* YOUR GOAL *
Extract each line of the data below that contains the string "click".

======== THE DATA

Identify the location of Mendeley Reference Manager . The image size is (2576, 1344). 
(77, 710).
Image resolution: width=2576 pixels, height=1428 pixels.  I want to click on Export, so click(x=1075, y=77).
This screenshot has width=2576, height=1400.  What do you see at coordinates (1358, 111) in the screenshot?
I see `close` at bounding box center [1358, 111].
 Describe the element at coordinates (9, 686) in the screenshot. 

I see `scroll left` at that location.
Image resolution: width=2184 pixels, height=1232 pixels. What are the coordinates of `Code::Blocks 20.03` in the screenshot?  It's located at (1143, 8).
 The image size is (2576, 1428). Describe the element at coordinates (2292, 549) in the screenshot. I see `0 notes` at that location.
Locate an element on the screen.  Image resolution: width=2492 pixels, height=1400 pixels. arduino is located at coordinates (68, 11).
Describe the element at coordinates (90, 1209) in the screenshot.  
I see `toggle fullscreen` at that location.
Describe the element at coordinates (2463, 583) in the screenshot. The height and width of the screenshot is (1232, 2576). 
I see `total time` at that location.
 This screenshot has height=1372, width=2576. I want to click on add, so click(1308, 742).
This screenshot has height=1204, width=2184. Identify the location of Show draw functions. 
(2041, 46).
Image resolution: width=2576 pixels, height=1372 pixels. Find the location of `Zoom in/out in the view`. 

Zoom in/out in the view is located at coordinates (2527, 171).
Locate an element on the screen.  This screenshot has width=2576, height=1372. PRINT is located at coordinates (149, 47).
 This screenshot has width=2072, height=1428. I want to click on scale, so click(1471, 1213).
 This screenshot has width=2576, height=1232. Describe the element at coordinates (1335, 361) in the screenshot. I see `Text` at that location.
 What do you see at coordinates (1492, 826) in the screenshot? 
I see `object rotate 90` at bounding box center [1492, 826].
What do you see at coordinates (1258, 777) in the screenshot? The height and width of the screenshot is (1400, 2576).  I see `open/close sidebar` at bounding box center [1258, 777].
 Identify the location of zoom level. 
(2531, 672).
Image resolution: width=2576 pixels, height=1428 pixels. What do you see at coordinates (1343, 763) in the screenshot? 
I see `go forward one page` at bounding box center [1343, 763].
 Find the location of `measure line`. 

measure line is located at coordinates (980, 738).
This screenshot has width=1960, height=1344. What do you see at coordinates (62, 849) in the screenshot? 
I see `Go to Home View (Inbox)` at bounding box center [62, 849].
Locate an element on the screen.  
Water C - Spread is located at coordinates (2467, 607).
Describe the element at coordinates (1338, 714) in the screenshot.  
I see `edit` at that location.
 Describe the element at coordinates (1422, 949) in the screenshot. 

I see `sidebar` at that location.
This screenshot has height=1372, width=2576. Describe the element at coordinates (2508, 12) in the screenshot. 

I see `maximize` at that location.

================

* RESULT *
Image resolution: width=2576 pixels, height=1428 pixels.  I want to click on Export, so click(x=1075, y=77).
 This screenshot has height=1372, width=2576. I want to click on add, so click(1308, 742).
 This screenshot has width=2072, height=1428. I want to click on scale, so click(1471, 1213).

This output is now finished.